How to complete this task: No line before the one holding "Task: Click the @mikevallely" is wanted; restate word for word that line and all lines after it to the end of the entries, excluding pictures.

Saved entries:
######
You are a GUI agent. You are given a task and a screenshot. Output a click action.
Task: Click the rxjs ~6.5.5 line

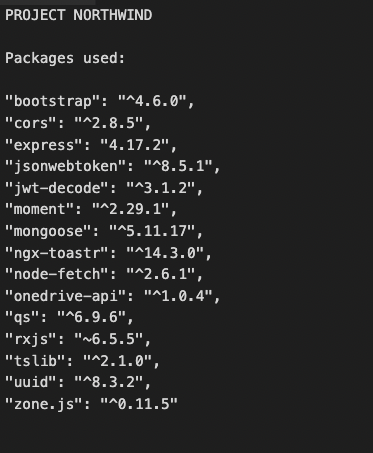pos(78,339)
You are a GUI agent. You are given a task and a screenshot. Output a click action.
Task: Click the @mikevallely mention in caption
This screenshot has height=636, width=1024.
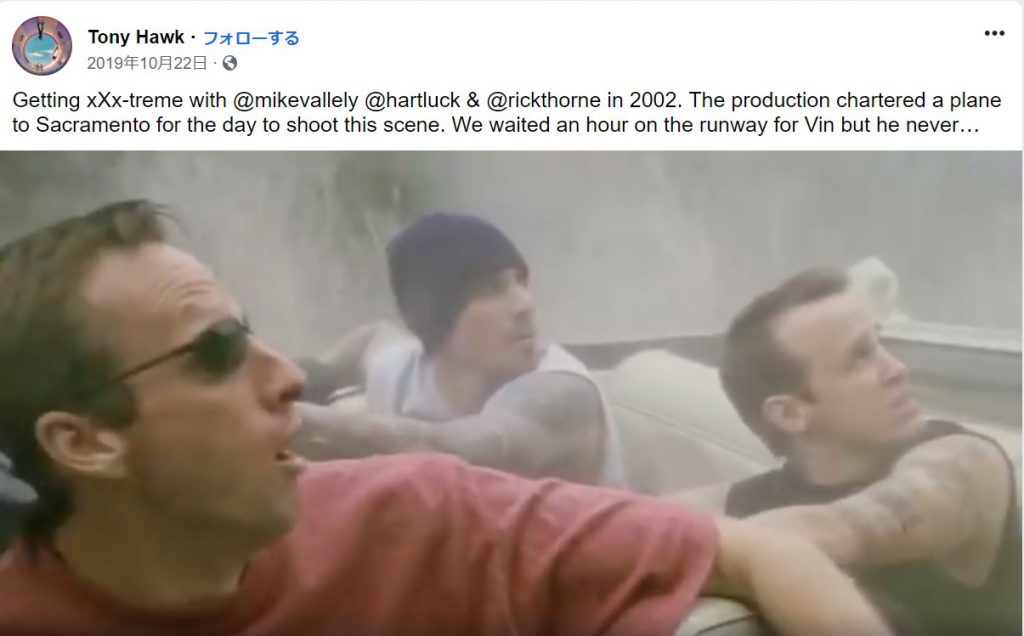pos(295,100)
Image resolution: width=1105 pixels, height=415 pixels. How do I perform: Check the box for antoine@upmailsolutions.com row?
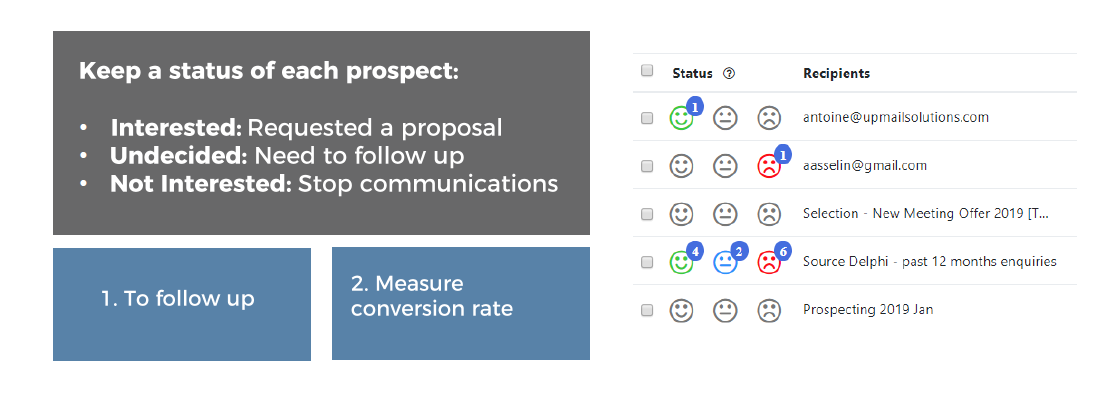[x=647, y=118]
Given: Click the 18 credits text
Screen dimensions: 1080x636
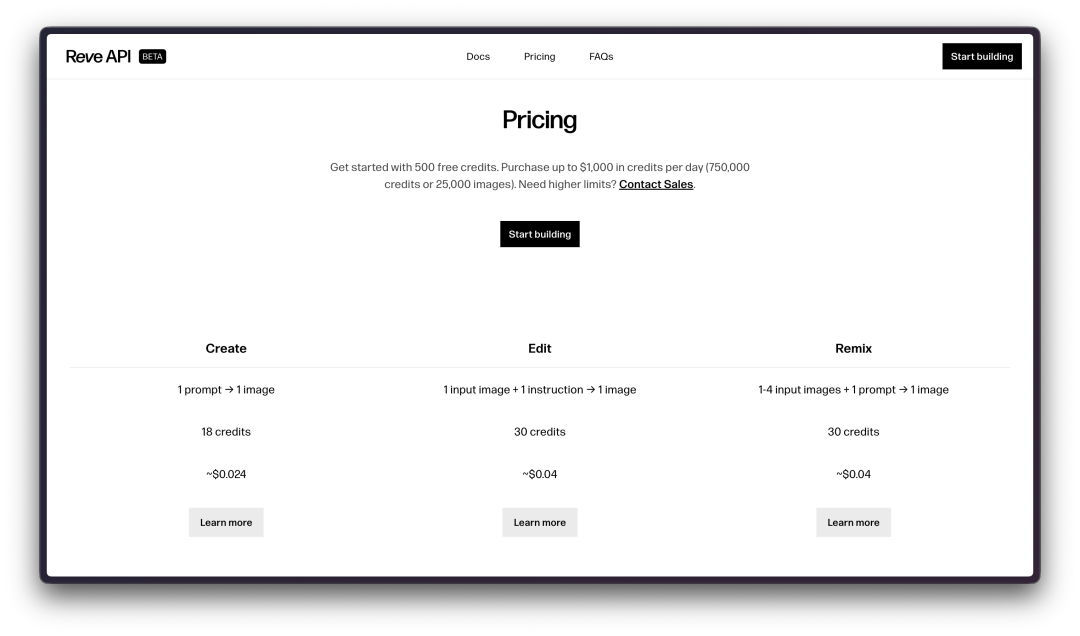Looking at the screenshot, I should click(x=226, y=432).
######
Result below:
Task: Click the @mikevallely mention in caption
This screenshot has height=636, width=1024.
pos(295,100)
Image resolution: width=1105 pixels, height=415 pixels. How do I perform: Check the box for antoine@upmailsolutions.com row?
[x=647, y=118]
Given: Click the 18 credits text
Screen dimensions: 1080x636
Looking at the screenshot, I should click(x=226, y=432).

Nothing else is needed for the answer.